Text passage
######

Quote Originally Posted by DuB View Post
d. Don't worry though, once you've got a grasp of the first language you'll learn pretty quickly that they're all basically the same. It's only the first language that's conceptually demanding. It's only differences in syntax, really.
Try going from C to Common Lisp or Haskell and see if you still agree with this. If so, I'd say you're writing one of them poorly. While there are classes of language for which this holds true, each language has it's own way of doing things.

Quote Originally Posted by SteadyState View Post
I'd start with HTML, JavaScript and maybe PHP. They're all web languages and I know you have dialup, but that shouldn't be a huge barrier to learning them. Perl is a nice one too (and it can be coded offline). It's one of the most powerful and easiest to learn languages out there IMO. Check that out.
My vote would be for PHP over Perl. The syntax in perl is downright perverse. The whole thing has the feeling of being a hacked together mess.

Quote Originally Posted by Xei View Post
To get you started, MIT does a very good lecture series:

YouTube - ‪Lec 1 | MIT 6.00 Introduction to Computer Science and Programming, Fall 2008‬‎

They use python which is a very nice introductory language.
+1 for python
Quote Originally Posted by Baggins View Post
I had a long chat with my teacher and he recommended Perl because in his words "You can come at a problem from a different angle instead of only one way to fix a problem with most other programming languages"
Perhaps it's worth putting this a little more explicitly: Fuck Perl. The language is a joke. It's largest constituency is sysadmins that learned it back in the nineties and poor poor souls that need to maintain the first generation of CGI sites that were written in it (if any still actually exist). Python is not just a great language to start with but a great language to use. Builtin syntactic support for decorators is incredibly cool and if you can' do it with a decorator, you can do it with a metaclass.

######

Information supplied
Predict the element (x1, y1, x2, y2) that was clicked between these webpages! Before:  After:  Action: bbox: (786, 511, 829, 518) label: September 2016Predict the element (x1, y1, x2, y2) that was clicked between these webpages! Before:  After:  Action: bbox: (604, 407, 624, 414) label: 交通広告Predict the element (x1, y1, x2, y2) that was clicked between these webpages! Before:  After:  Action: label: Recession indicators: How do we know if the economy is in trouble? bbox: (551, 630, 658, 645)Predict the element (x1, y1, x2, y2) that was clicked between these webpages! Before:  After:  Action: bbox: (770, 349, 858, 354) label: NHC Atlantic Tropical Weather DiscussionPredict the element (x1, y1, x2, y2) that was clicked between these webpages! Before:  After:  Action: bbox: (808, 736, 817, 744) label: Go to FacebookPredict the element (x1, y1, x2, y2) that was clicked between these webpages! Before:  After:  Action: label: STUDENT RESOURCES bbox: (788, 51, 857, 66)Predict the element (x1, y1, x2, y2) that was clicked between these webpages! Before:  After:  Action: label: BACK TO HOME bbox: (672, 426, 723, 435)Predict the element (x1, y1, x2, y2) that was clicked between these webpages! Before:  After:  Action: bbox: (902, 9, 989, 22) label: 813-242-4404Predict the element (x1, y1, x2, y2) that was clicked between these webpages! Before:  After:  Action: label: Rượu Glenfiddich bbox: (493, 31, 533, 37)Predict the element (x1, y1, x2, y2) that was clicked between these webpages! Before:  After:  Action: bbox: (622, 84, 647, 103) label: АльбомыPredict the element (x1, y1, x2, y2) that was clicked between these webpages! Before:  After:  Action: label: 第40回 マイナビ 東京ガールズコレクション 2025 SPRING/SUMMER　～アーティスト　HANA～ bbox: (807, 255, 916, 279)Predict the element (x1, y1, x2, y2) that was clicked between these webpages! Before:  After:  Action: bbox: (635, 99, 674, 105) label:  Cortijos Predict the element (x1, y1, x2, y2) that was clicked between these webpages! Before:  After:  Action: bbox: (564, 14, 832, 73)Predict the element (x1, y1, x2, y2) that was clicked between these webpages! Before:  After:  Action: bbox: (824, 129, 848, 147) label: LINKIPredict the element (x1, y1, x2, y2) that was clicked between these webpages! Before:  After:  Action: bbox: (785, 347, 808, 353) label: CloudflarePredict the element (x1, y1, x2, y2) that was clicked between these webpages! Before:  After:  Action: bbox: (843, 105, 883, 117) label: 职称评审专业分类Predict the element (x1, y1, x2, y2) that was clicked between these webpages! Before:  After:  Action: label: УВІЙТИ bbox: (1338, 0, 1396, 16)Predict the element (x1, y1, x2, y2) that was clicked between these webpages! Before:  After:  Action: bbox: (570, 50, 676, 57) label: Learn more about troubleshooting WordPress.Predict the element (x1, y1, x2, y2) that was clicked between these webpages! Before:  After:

######

About this exercise
Answer these questions from the programming forum thread.
(a) Which language does the MIT lecture series use?
(b) In the reply to SteadyState's post, which language gets the vote over Perl?
(c) According to Baggins, who recommended Perl?

Result of this task
(a) Python
(b) PHP
(c) Baggins's teacher